お猿ひょうたんの振り出し

by 丸黄うりほ

①漆工芸作家・亀谷彩さんの作品

②お猿の振り出し。とぼけた表情がたまりません!

③ひっくり返すと、お尻も可愛いんです!

 

先週金曜日の日記に書いたように、大阪・天満橋のギャラリー「The 14th. moon」でひょうたん柄の懐紙を見つけて、うれしさのあまり「ひょうたん!ひょうたん!」と騒いでいた私。

それを聞いていたオーナーのイベールさんが、「そんなにひょうたんが好きなら……」と見せてくださったのが、きょう紹介するお猿さんです。

このとぼけた表情!たまりませんね!

このお猿さんは、千成ひょうたんでできた振り出しです。振り出しとは、茶道具の一つで、中にコンペイトウなどの小さな甘味を入れて、振り出して使う容器のこと。
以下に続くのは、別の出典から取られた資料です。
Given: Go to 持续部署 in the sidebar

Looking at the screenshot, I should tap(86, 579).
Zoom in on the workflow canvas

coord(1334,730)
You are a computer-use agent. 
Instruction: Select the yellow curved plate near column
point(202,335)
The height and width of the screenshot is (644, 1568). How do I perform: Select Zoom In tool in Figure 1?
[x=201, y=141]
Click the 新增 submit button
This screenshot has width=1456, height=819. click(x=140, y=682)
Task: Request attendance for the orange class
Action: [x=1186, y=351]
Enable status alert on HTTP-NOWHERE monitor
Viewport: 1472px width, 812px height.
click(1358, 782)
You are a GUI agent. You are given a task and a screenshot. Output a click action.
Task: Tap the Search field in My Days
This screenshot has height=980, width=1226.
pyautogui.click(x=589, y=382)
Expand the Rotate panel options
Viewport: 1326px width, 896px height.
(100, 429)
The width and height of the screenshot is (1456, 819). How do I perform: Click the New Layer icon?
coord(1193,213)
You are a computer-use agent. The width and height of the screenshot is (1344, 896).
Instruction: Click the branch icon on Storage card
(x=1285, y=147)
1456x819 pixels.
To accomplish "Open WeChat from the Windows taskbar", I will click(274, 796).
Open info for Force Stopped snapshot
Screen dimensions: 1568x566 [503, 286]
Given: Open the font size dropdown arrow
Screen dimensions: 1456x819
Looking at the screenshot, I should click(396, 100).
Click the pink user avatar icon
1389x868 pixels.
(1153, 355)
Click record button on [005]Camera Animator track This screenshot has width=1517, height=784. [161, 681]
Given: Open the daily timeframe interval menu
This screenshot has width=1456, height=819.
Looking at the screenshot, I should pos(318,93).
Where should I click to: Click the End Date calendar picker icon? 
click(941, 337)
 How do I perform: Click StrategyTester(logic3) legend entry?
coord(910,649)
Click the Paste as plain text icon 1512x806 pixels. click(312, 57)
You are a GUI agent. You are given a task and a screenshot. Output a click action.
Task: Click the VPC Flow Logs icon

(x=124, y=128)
上下のふくらみのバランスが逆さまになったひょうたんは、ひょうたん愛好家の間では「たんひょう」と呼ばれたりもするタイプ。大きさは8センチか9センチくらい。のほほんとした形と、お猿の表情がぴったりと合っています。

この振り出しは、亀谷彩さんという漆作家さんの作品です。天然のひょうたんから一つひとつ手作りした一点もの。

イベールさんによると、もともとこれは平成28年の申年用に作られた作品なのだそうです。「猿といえば秀吉のあだ名。そして秀吉といえばひょうたんということでこの振り出しが誕生しました」とのこと。さらに、「秀吉といえば立身出世の神、千成ひょうたんは勝利の印」ということで、節句コーディネーターでもあるイベールさんは「これは端午の節句飾りにも使える!」とひらめいたのだとか。

帰ってから調べてみると、振り出しは今は陶器製が多いようですが、古い茶道具にはひょうたん製も結構あるということがわかりました。おそらく、もともとはひょうたんで作られたものだったのでしょう。

茶道具といえば柄杓ももともとはひょうたん製で、ヒサゴ(ひょうたんの別名)がなまってヒシャクになったといわれています。なんだかお茶とひょうたんは縁が深いように思います。茶筅売りと呼ばれていた空也僧のシンボルもひょうたんだし、古い時代、彼らはひょうたんでできた柄杓や振り出しなどを茶筅と一緒に売って歩いていたのではないだろうか?もしかしたら、茶筅がいちばんの売れ筋商品だったのでその呼び名が残っただけなのでは?などと妄想がとまりません。

そんな妄想をしているうちに、私は「一度きちんとお茶を習ってみたいな」と思いました。

「あなたがお茶を習いたいと思った動機は?」「……ひょうたんの振り出しです」。